Other organizations like the Fluoride Action Network (FAN) seek to bring awareness about the toxicity of fluoride, suggesting what citizens need is affordable dental care, and not water fluoridation.
Foreman Travis Duff at the City’s water treatment plant explained fluoride is a naturally occurring compound in ground water, usually 0.3 to 0.6 milligrams per litre, which is stripped out in the city’s reverse osmosis process.
However the flouride is added back in in the form of fluorosilicic acid (not a natural product) according to the Medical Officer of Health’s guidelines of 0.5-0.9 milligrams per litre. Currently 0.6 milligrams per litre are added to Winkler’s drinking water.

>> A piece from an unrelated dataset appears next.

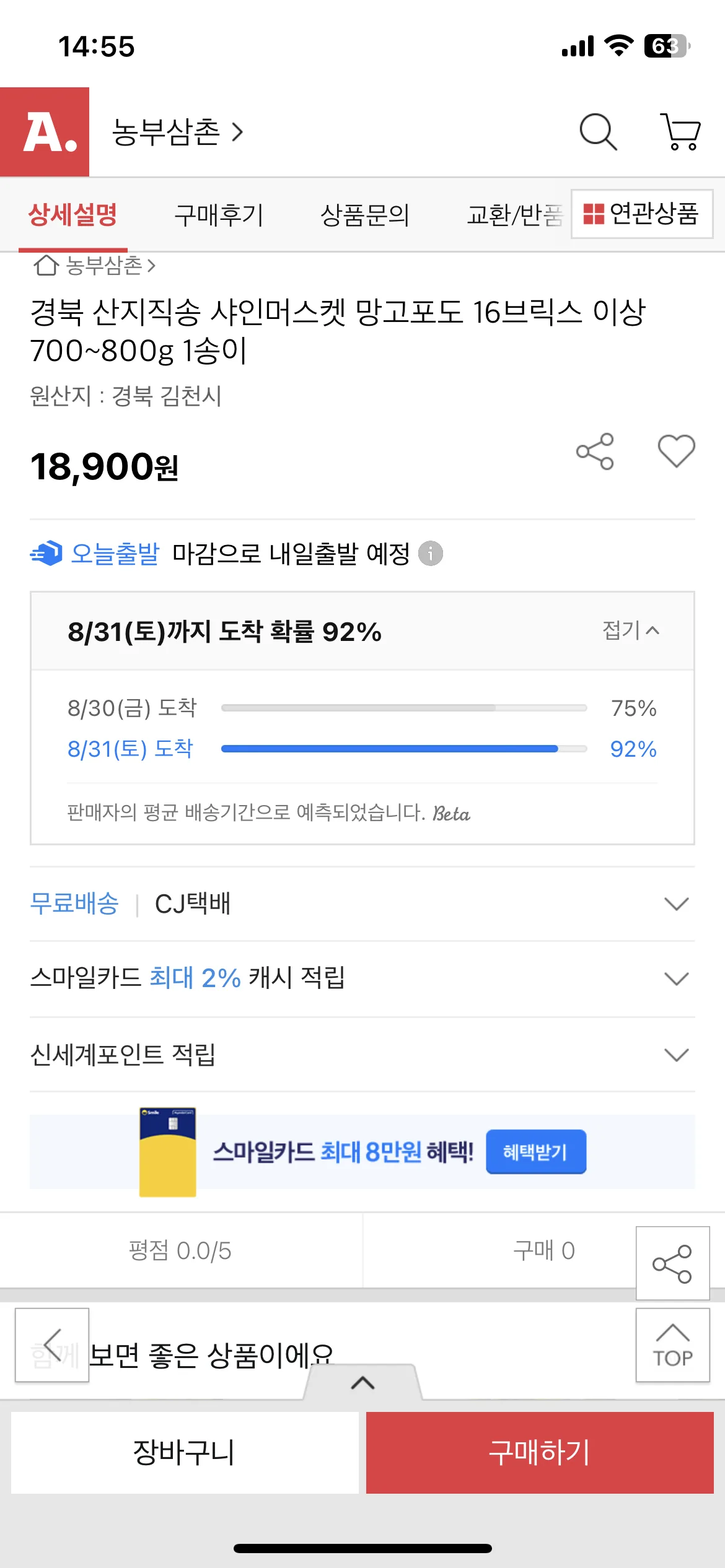Tap the share icon beside the price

Approximately 3.5 litres of fluorosilicic acid is added to 1.8 million litres of water to reach the 0.6 balance, which Duff noted is on the low end of the Medical Officer of Health’s guidelines. “It’s not like we’re dumping it in,” Duff said. “It’s a very small amount.”

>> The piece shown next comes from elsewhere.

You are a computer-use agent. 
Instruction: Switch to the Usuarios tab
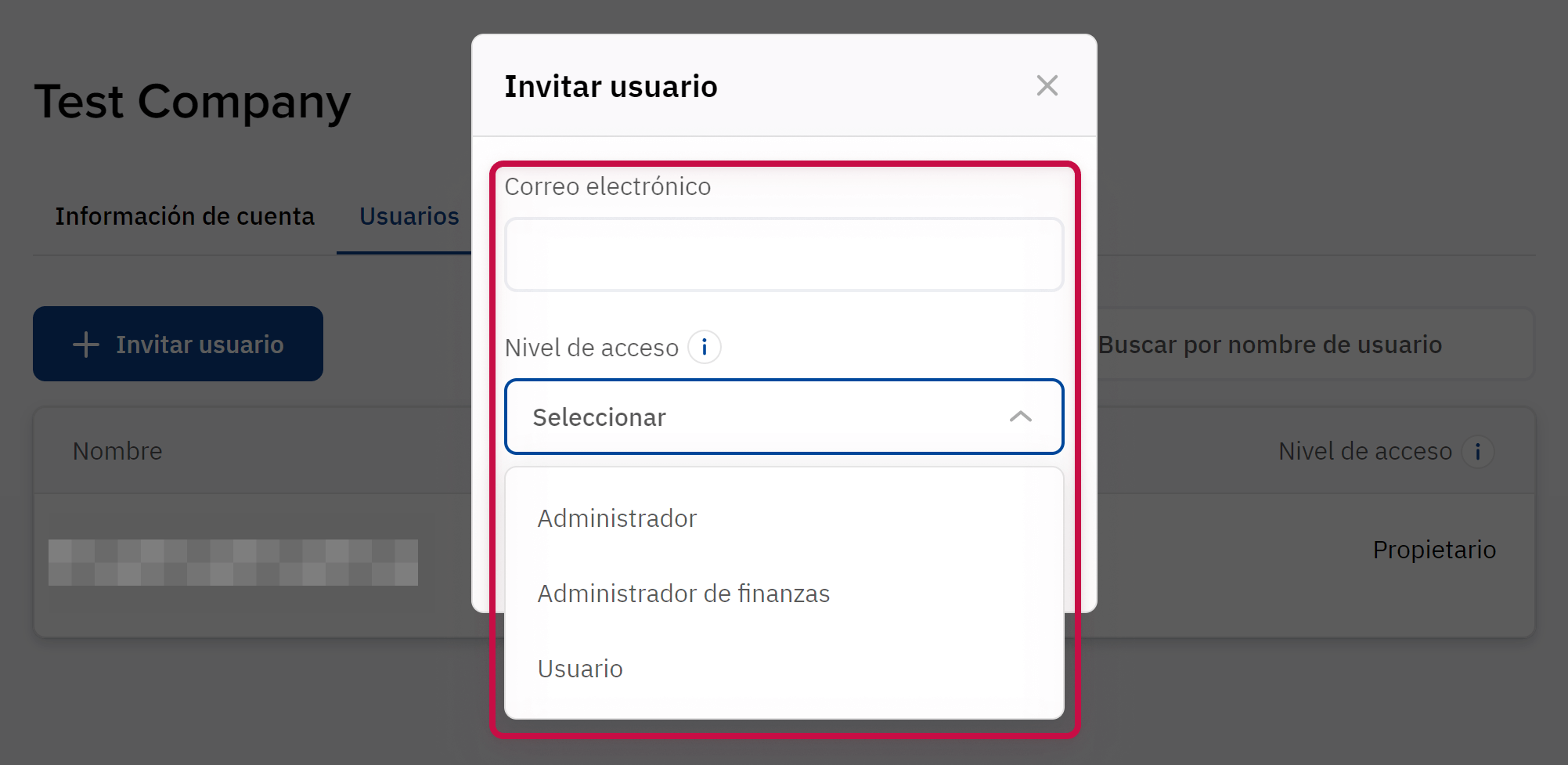409,216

The maximum allowance by the Canadian Drinking Water Guidelines is 1.5 milligrams per litre, compared to Winkler’s 0.6.
Duff explained Winkler has been adding fluoride since the original water plant was built in 1963. But because the Pembina Valley Water Coop continues to add fluoride the decision to cease fluoridation wouldn’t mean fluoride free water, as the PVWC contributes about 30 percent of Winkler’s drinking water.
“Even if we stopped tomorrow, we’d still have fluoride in our drinking water,” Duff said.
Yet the debate continues.
“Some people think it’s very good, and others think we’re poisoning the water,” Duff said. “But we all have a right to an opinion.”
Duff has talked to both sides, and found determined advocates for each, both with strong arguments.
“It’s a tough decision,” Duff said.
Harder said he’d like to see a questionnaire sent to the public and available on City of Winkler website and table the decision until December and they’ve heard from the public. Anyone wishing to express their opinion of either keeping or getting rid of the fluoride are encouraged to call the City at 204-325-9524 or email firstname.lastname@example.org.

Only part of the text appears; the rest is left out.